In principle, I prefer to have one general node for the CL system as it forms one acquisition instrument and include both the spectrometer and CCD/PMT related metadata there. My idea was to have what you call Spectrometer in the main CL node and the detector specific metadata in a sub-node. I'm happy to rename tings like 'dispersion_grating' to groove_density, I just took the names that Gatan used.

from lumispy.

jordiferrero avatar jordiferrero commented on August 18, 2024

I am not sure if having all these as a CL node makes sense. I was thinking a broader metadata that could also work for PL people. At the end of the day, the only difference in our setups and PL setups is the presence of a laser/light source as opposed to the electron beam. All the other elements are the same (spectrometer and detector). That's why I still think keeping them as separate units makes sense.

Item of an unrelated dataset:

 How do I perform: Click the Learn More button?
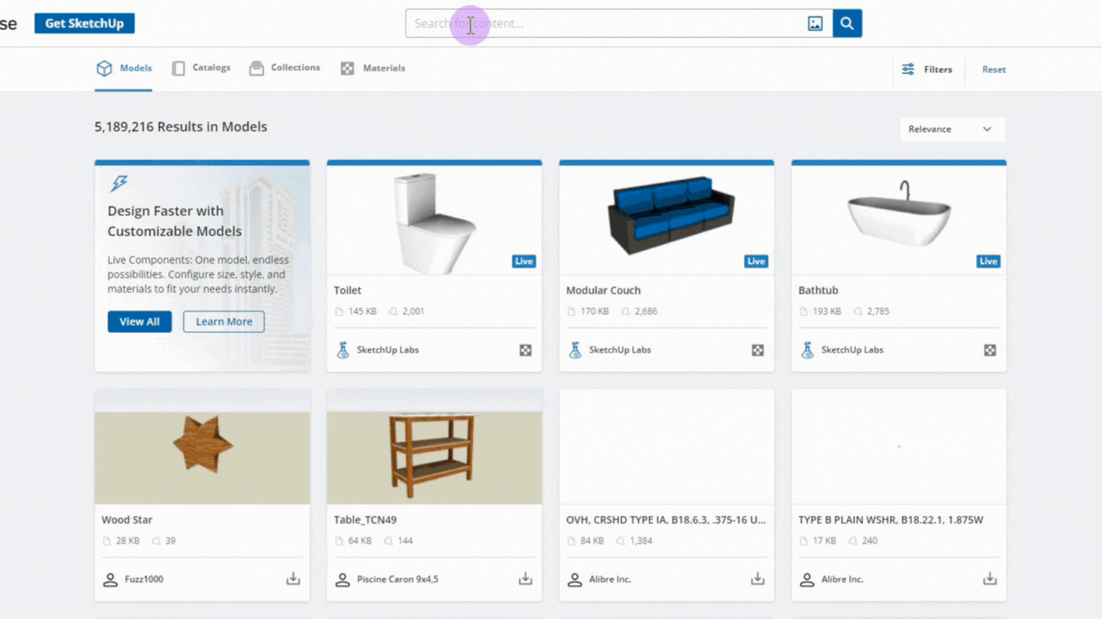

Having said that, the hyperspy way to do this is as you are suggesting. However, there should be a common CL structure regardless of the navigation axis (e.g. a structure that contains all the features from the 2 CL examples you have above).
If we do take this hyperspy metadata way, then PL and CL metadatas would have many common Detector sub-node (similar to the common EDS node for SEM and TEM in hyperspy).

While there would be some repetition, it may make more sense to stick to the hyperspy structure.

from lumispy.

jlaehne avatar jlaehne commented on August 18, 2024

Good point, CL/PL/EL would be encoded in Signal.signal_type anyway.

Along a similar line is this HyperSpy issue hyperspy/hyperspy#2095 - it proposes that SEM/TEM nodes should be merged to a microscope node, as they have similar structure and e.g. the acquisition_mode field or another extra field like microscope_type would just distinguish the type. Unfortunately, it has not seen much resonance.

from lumispy.

jlaehne avatar jlaehne commented on August 18, 2024

Still, how about having CCD/PMT as well as SI as subsets of spectrometer? The important thing I would say is the overall structure. Every instrument may still have variations of the available parameters.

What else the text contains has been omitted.